(Collected data)

--------------------

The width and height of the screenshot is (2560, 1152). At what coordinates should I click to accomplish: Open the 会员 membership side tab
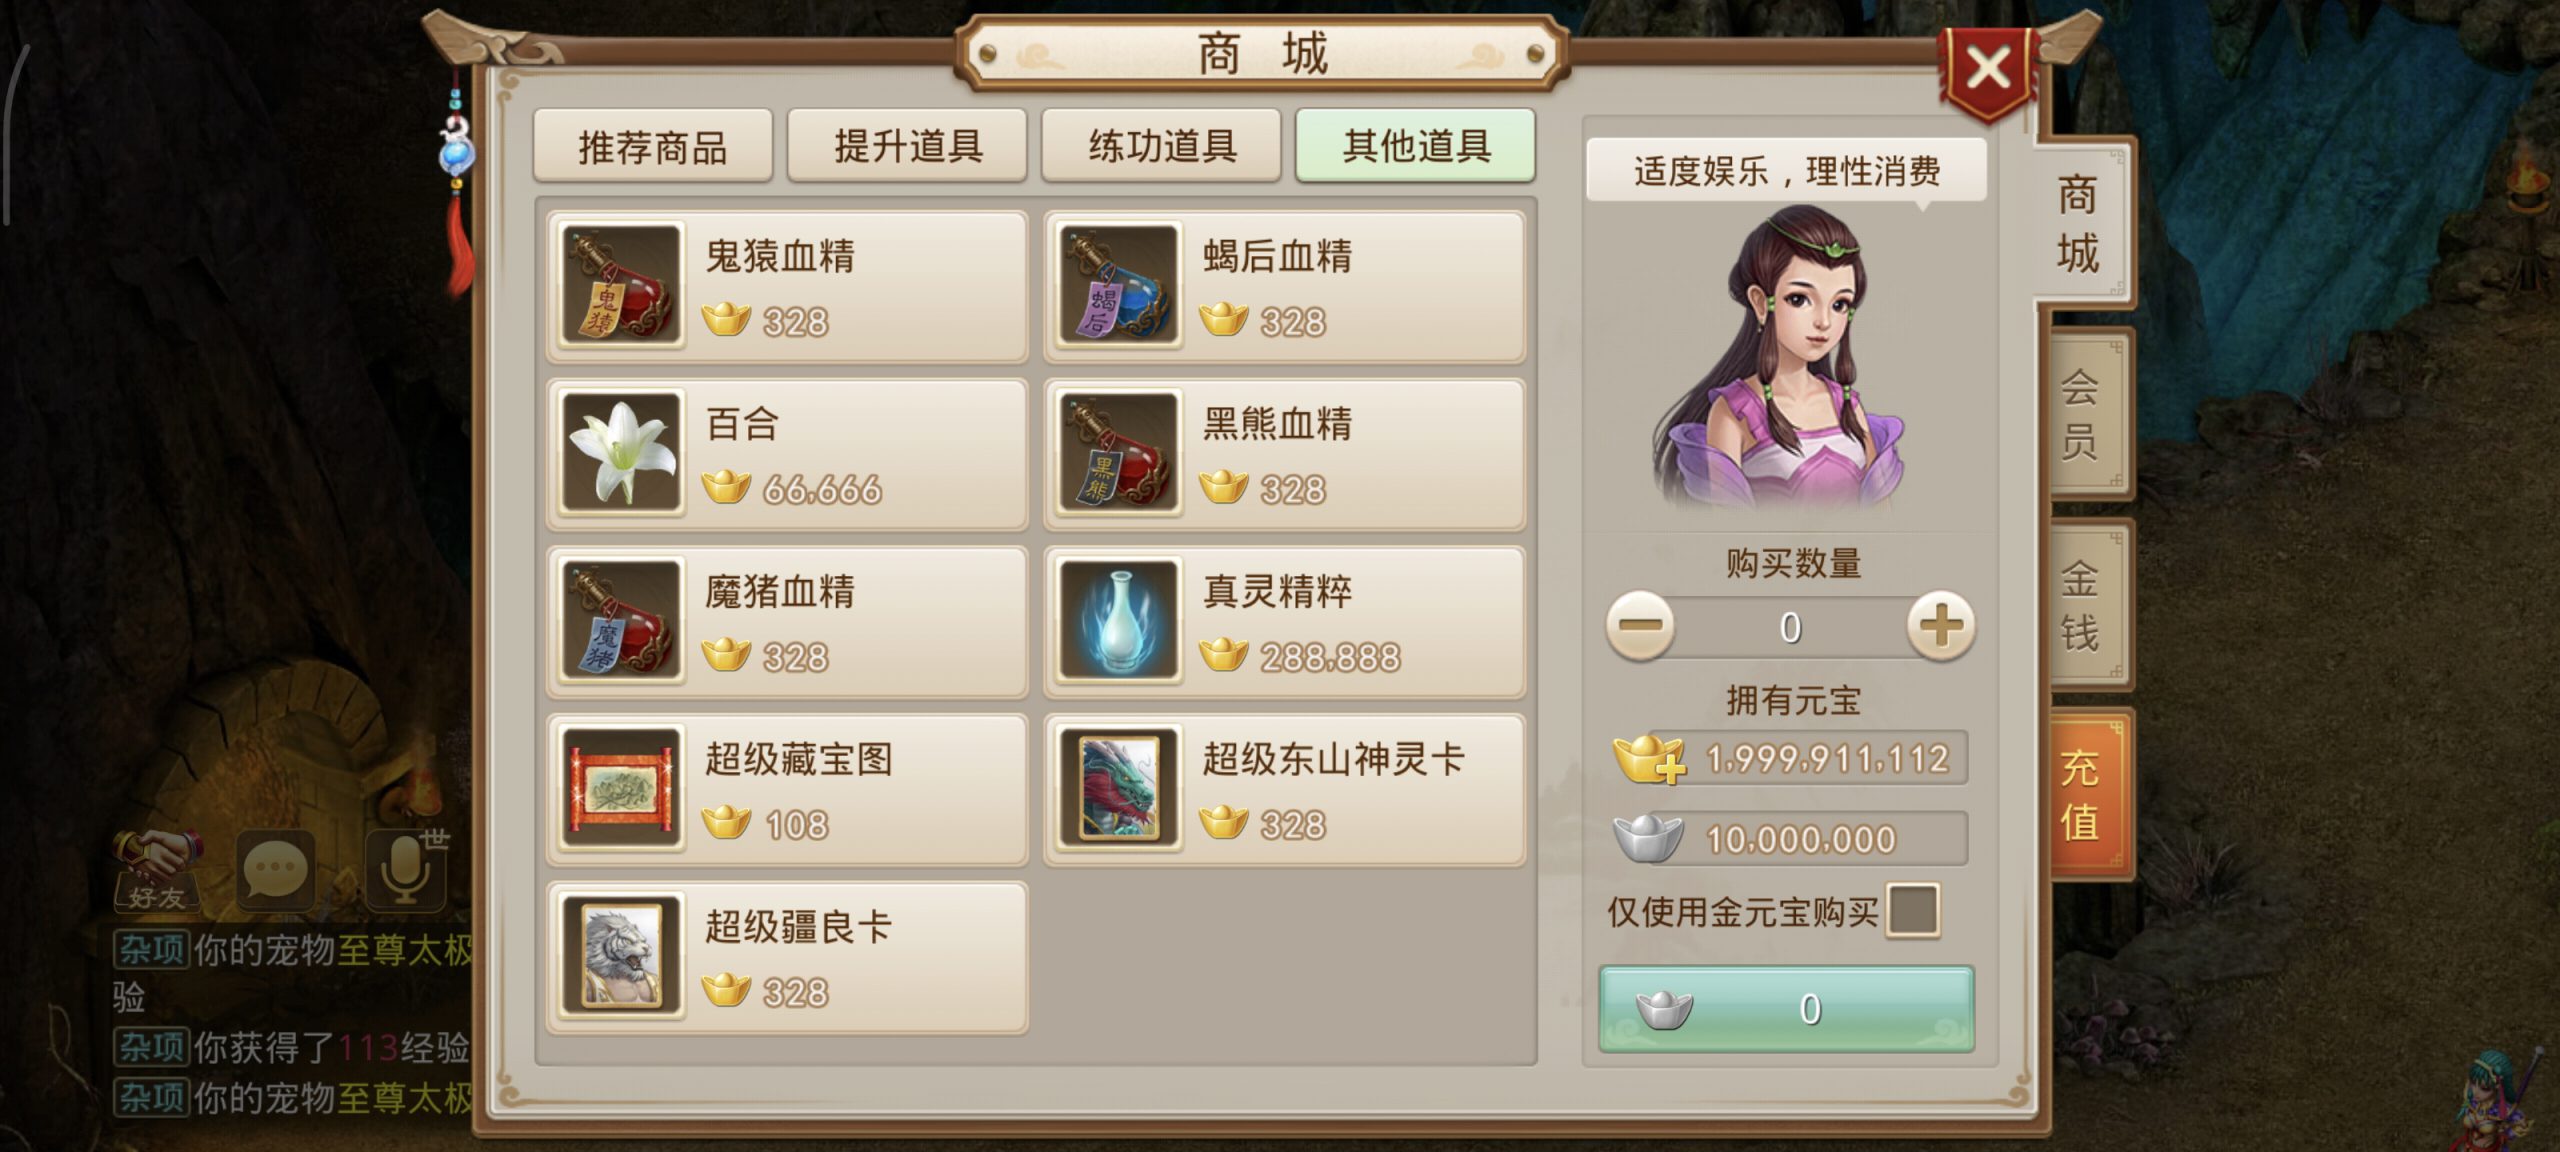tap(2086, 414)
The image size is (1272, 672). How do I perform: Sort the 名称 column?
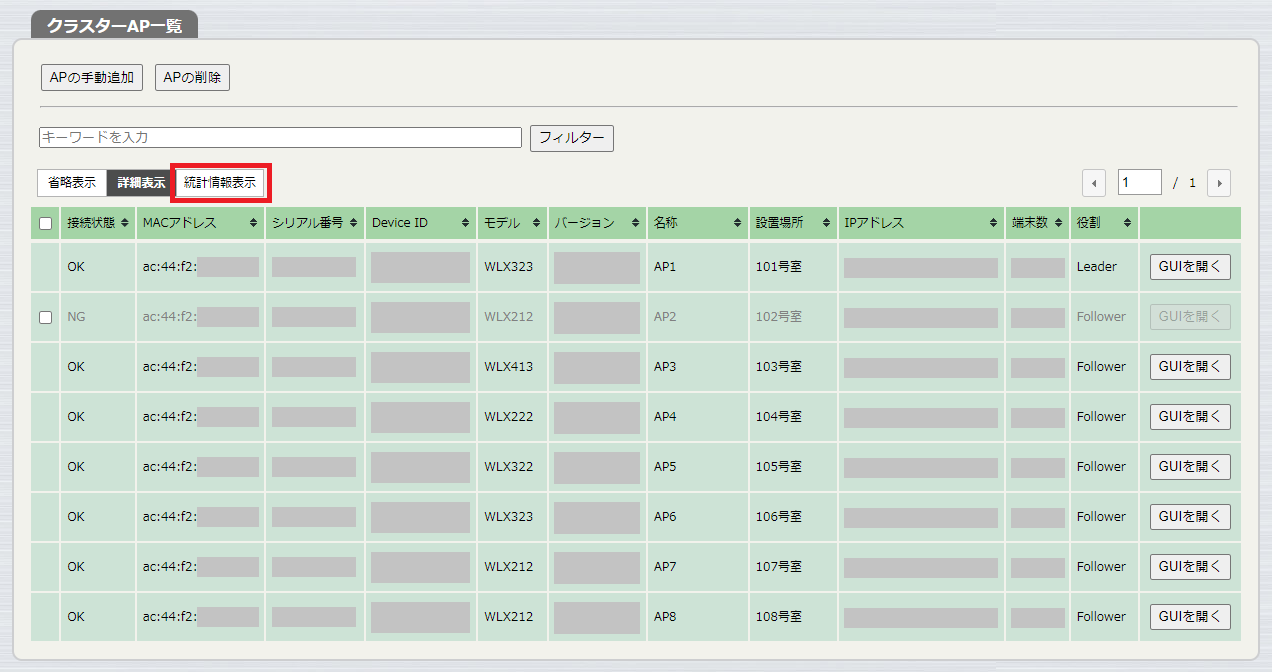(x=738, y=223)
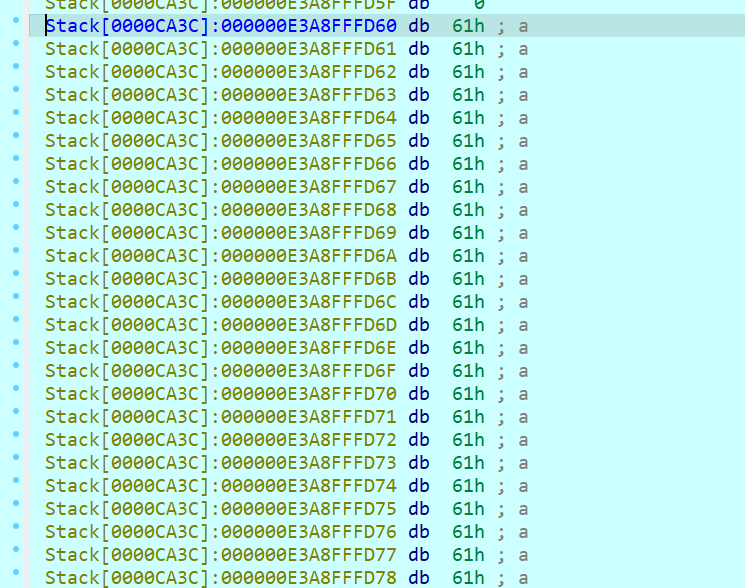Select the 0 value on the top partial line
Image resolution: width=745 pixels, height=588 pixels.
(478, 5)
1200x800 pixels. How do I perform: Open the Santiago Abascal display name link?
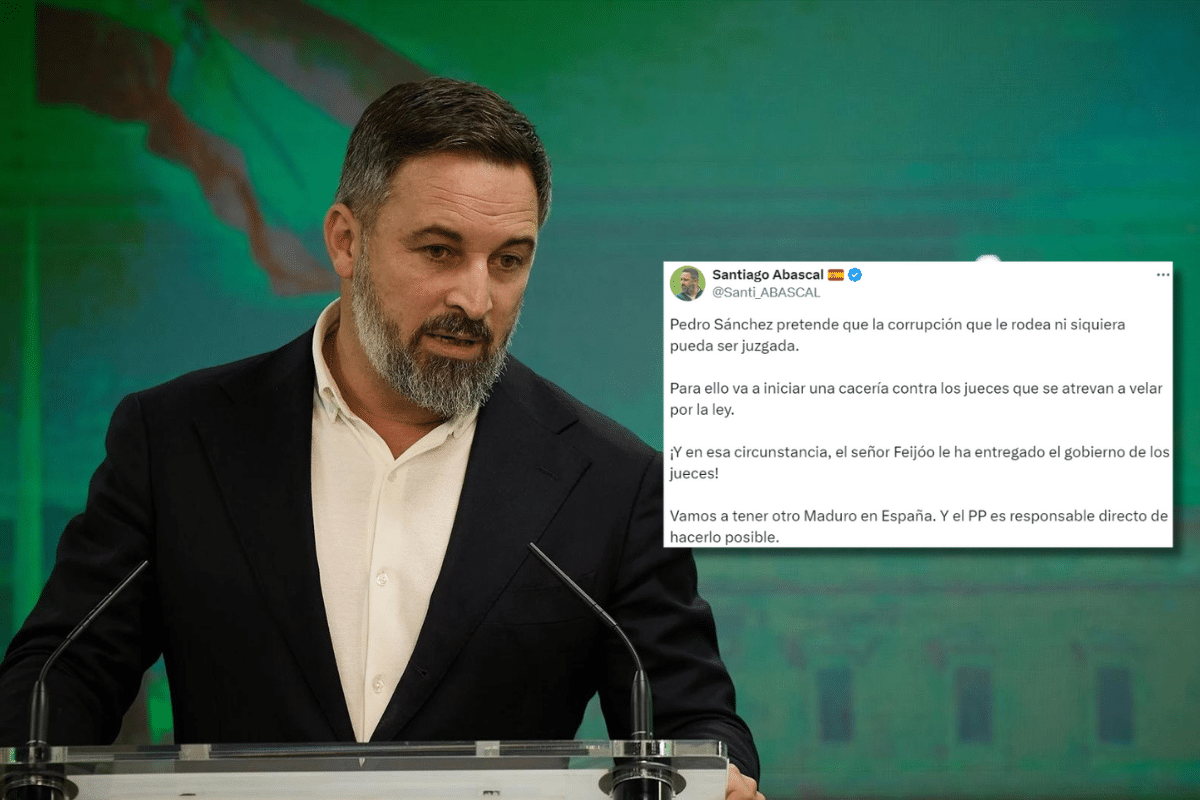(x=767, y=274)
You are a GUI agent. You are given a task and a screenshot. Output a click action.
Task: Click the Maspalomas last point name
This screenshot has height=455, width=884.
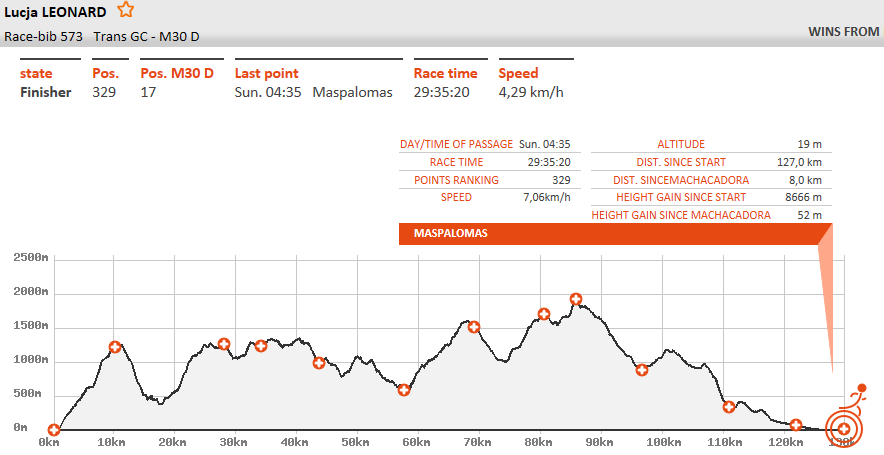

--------------------

Give again, exactly as written, the lines from the one with "You are a GUI" through the last line of the entries above, but skip the pictures.

You are a GUI agent. You are given a task and a screenshot. Output a click action.
Task: Click the Maspalomas last point name
This screenshot has height=455, width=884.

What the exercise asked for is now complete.